Parents are starting a campaign because they are worried menus rely on things like chips, burgers and fried food.
They also do not like vending machines full of chocolate and crisps.
Anna from near Helston says they have a responsibility:
" A Leisure Centre carries a lot of weight in the signals it brings to families and to children about what is healthy. So, I think people will go away thinking 'Well if the Leisure Centre can do it, then it's fine"
"I'd really like them to stop thinking of profit and to put sensible alternatives on the menu. People go to the leisure centre to exercise, people go to the Leisure Centre because they want to be healthy. Diet is very much a part of that as well "
But bosses have been defending the food sold in their cafes.

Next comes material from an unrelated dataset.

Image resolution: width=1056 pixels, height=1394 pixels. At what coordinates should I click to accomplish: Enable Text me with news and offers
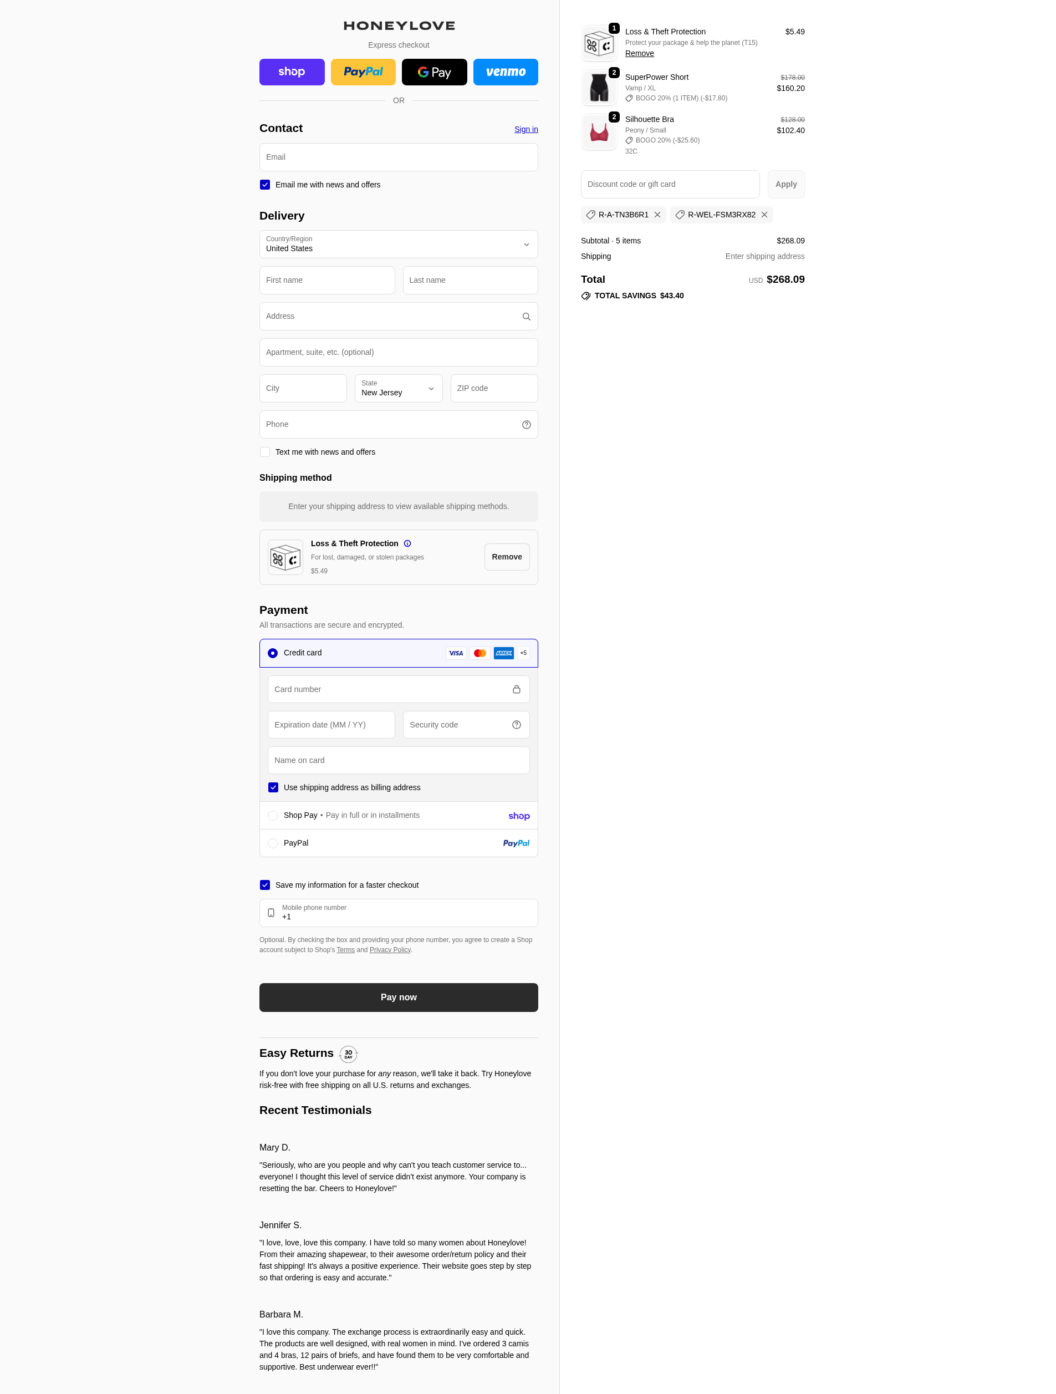[265, 452]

Barry Holding is in charge at Carn Brea in Pool:
"We've tried small pasta salads for the kids, fruit options, fruit bags, things like that. It didn't work. We tried fruit in the vending machines as well but we found that, not only did they get damaged when they were vended, but they went off very quickly in there because they weren't bought"
"Every time we try an healthy option we end up with a lot of wastage and selling off the food before it goes out of date or goes off and then sell it off cheap in the cafe area just trying to get something back off it"
Marc Laundon from Carrick Leisure said:
" We try to achieve a balance by offering a selection of items including healthier options, for example bottled water and Isotonic drinks along with popular branded drinks and we have fruit and homemade food available in our cafes. Many people of all ages enjoy a drink and a snack at the end of their visit and these customers would doubtless be unhappy if they were not able to enjoy their preferred options. We have previously tried healthy snack vending machines which resulted in the majority of the stock being disposed of as very few customers purchased any of the products and ultimately it is a matter of customer choice"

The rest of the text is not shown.